(Stored data)
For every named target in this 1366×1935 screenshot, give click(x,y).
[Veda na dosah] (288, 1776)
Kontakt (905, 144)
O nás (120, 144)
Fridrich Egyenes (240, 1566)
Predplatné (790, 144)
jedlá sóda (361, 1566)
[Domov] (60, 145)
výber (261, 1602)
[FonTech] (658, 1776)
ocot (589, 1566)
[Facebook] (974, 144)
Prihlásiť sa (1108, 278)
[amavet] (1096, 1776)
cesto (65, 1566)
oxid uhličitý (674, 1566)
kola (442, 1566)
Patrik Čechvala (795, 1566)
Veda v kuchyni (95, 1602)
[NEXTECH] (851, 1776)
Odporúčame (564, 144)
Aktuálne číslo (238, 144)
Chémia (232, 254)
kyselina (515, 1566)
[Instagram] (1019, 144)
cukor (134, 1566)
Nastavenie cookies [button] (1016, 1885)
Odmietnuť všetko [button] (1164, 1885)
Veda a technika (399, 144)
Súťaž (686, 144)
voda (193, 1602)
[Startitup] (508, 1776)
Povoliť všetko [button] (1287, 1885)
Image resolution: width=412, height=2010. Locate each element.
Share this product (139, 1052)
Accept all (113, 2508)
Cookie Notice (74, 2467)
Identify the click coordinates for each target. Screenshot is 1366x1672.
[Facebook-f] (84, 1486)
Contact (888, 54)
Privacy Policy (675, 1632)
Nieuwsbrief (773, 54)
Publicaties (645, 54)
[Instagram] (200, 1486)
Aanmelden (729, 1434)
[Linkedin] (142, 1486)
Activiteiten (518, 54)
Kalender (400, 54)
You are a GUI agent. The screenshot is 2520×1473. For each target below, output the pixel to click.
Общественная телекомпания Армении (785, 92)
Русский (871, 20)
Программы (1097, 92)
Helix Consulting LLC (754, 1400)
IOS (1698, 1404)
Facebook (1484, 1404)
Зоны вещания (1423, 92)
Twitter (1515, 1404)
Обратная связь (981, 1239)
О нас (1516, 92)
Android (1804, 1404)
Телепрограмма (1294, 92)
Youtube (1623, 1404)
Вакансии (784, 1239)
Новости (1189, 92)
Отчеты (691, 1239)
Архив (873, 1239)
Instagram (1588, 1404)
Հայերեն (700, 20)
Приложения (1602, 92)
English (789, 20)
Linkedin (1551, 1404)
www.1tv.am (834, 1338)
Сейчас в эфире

TO DO ::
Print the first line of the records above and each line after it, exactly, through the line with "[FonTech] (658, 1776)".

OUTPUT FOR THIS TASK ::
For every named target in this 1366×1935 screenshot, give click(x,y).
[Veda na dosah] (288, 1776)
Kontakt (905, 144)
O nás (120, 144)
Fridrich Egyenes (240, 1566)
Predplatné (790, 144)
jedlá sóda (361, 1566)
[Domov] (60, 145)
výber (261, 1602)
[FonTech] (658, 1776)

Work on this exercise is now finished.